Antioxidants are a crucial part of the diet because of the protection they offer the body. Knowing how antioxidants interact with your body will help you understand why it is important for you to include them in your diet on a daily basis, but not to oversupplement.

Cell Protectors

Antioxidants protect the cells in your body and prevent serious damage from free radicals created by oxidation reactions. Free radicals are created in the body as part of normal cell activity or due to external environmental factors such as breathing tobacco smoke. When an oxygen molecule loses electrons, it reacts by trying to steal electrons from other molecules. This process of oxidation starts a chain reaction of free radicals.

While oxidation reactions are a necessary part of bodily functioning, they can also be damaging if not slowed down by antioxidants. The free-radical rampage can cause damage to or even kill cells, and many researchers blame it for the development of certain diseases and conditions such as cancer, heart disease, strokes and neurodegenerative diseases.
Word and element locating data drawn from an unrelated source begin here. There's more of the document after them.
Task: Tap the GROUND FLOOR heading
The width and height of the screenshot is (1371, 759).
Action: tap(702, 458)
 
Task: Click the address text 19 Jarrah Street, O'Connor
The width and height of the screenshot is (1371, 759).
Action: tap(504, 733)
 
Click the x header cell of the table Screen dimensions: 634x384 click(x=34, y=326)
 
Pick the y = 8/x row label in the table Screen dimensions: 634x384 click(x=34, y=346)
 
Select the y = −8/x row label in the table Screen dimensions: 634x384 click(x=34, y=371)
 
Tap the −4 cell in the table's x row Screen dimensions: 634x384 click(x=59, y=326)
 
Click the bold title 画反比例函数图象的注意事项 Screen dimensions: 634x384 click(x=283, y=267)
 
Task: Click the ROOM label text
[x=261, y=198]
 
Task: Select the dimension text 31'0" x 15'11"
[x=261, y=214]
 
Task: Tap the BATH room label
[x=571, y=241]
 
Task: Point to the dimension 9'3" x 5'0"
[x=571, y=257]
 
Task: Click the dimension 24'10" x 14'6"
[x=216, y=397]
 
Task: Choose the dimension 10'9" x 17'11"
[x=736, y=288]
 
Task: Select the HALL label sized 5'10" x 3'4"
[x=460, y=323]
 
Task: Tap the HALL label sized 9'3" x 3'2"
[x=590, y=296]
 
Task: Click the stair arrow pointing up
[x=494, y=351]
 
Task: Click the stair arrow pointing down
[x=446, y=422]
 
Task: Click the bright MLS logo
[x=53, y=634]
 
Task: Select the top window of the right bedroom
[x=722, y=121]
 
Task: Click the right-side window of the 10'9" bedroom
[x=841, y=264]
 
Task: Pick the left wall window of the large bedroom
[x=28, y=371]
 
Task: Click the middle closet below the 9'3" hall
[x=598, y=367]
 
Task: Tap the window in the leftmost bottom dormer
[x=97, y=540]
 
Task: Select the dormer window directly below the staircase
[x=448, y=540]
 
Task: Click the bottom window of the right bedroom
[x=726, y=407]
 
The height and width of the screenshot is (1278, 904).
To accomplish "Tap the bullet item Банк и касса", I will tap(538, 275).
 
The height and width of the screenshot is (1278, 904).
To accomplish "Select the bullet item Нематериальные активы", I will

Antioxidants stop the chain reaction by giving up electrons and neutralizing free radicals so they no longer need to steal electrons from other molecules. When antioxidants lose their electrons, they do not become reactive like other molecules do.

Types of Antioxidants

There are different kinds of antioxidants, each which serve a separate function in your body. The most well-known antioxidants include vitamins A, C and E, the mineral selenium, and the carotenoids beta-carotene, lutein and lycopene. Vitamin A and lutein are most well known for their help with vision, and vitamin C is known for preventing scurvy. All are promoted as immunity boosters and studies are often being performed to test their effectiveness in preventing myriad cancers and diseases.

Don’t Oversupplement

While antioxidants are necessary in preventing disease and protecting the cells in your body, it is important not to oversupplement. Most antioxidants are not needed in large quantities. There is a tendency among some people to think that if a little is good, then a lot would be great, but that’s not the case.

Some antioxidants, like vitamins A and E, are fat soluble. This means they are stored in the body’s fat reserves and are not passed out of the body quickly. Therefore, taking extra amounts could increase the risk of toxicity. For example, high doses of beta-carotene supplements (from pills and not from food) have been associated with higher rates of lung cancer among smokers. Too much vitamin E has been shown to cause nausea, diarrhea and intestinal cramping among other symptoms.

Now that you know how antioxidants interact with your body-what they do for you and what they can do to you if you take too much-you can and should safely include them in your diet. A good antioxidant diet would be one of variety, including leafy greens, bright fruits and vegetables, whole grains, nuts and legumes.